What needs to be done — Under this line sits a listing. Repeat exactly and only its lines from the one holding "Given: Click the" through the one holding "Where should I click to: Click the 雪山山莊舊址營地"; skip pictures.

==== Provided data ====

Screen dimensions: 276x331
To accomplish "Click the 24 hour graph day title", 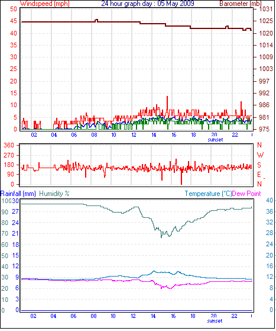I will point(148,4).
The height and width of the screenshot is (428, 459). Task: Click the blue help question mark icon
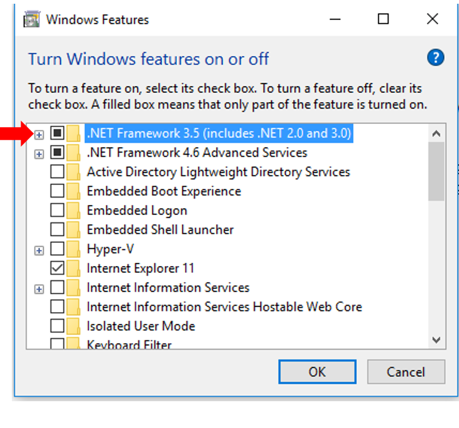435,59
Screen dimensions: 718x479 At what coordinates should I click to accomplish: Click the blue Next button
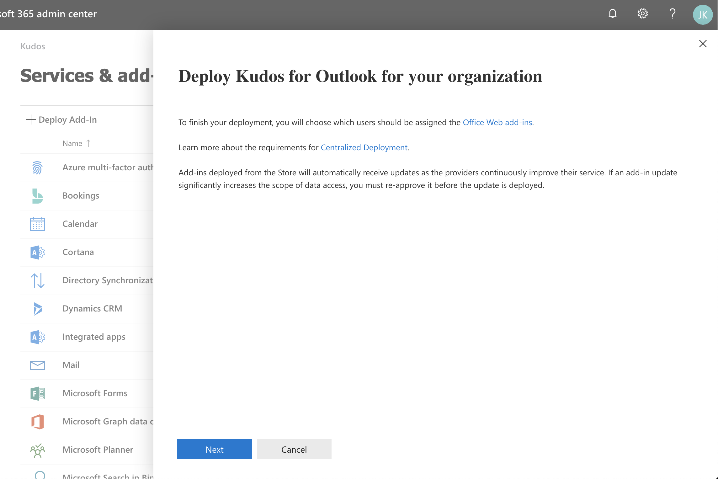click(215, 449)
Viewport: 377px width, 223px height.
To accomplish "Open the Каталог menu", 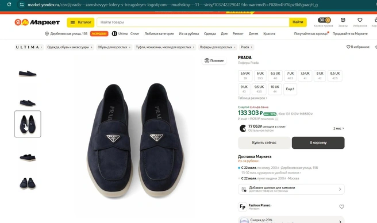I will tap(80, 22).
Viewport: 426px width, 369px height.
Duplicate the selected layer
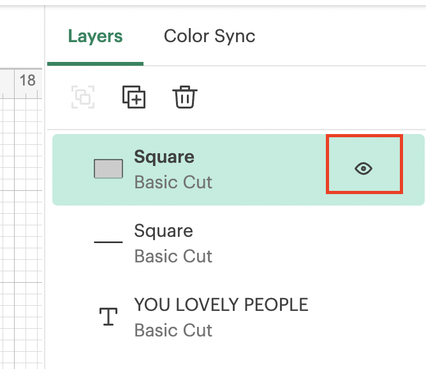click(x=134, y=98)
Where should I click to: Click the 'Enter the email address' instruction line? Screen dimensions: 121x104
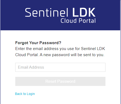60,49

====
==== Provided data ====

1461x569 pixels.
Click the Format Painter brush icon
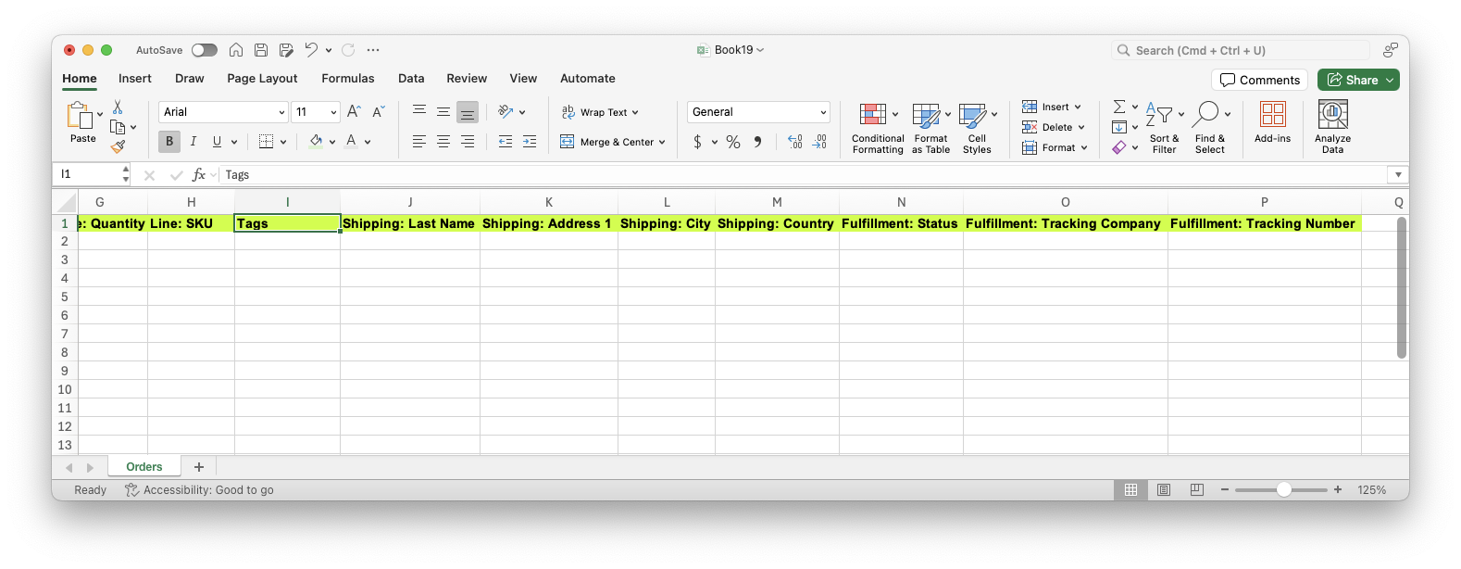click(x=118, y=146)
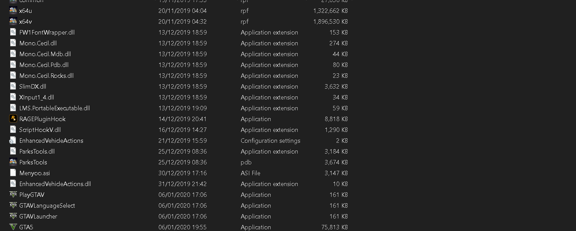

====
==== Provided data ====

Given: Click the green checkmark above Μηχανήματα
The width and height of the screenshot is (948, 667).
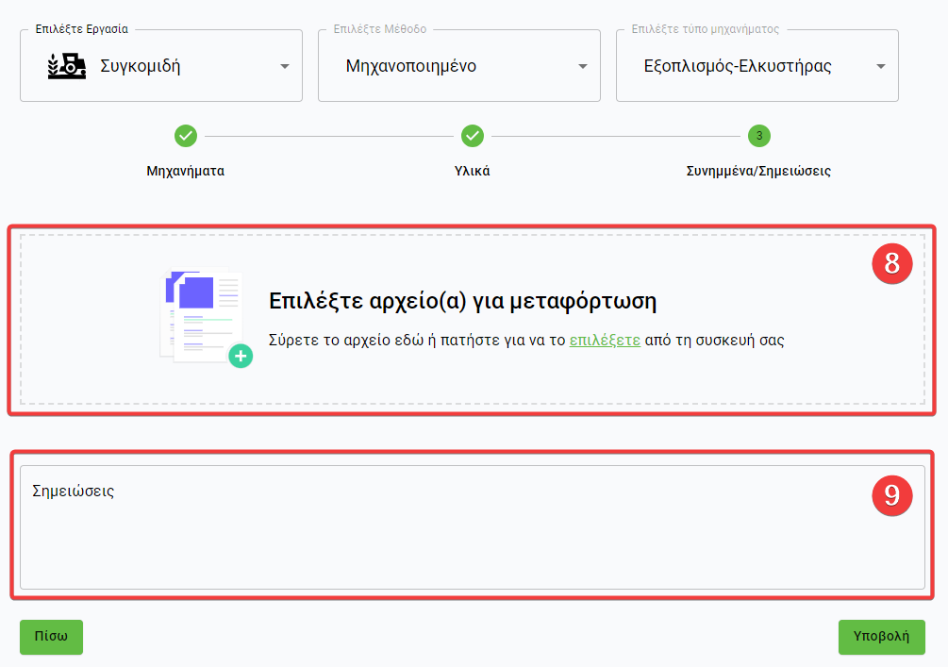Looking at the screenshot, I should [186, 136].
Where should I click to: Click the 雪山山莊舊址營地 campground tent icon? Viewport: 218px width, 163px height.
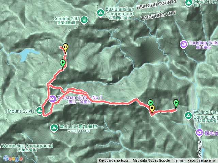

====

Answer below —
Given: Click the green checkmark above Μηχανήματα
The width and height of the screenshot is (948, 667).
Looking at the screenshot, I should [186, 136].
Where should I click to: Click the 雪山山莊舊址營地 campground tent icon? Viewport: 218px width, 163px height.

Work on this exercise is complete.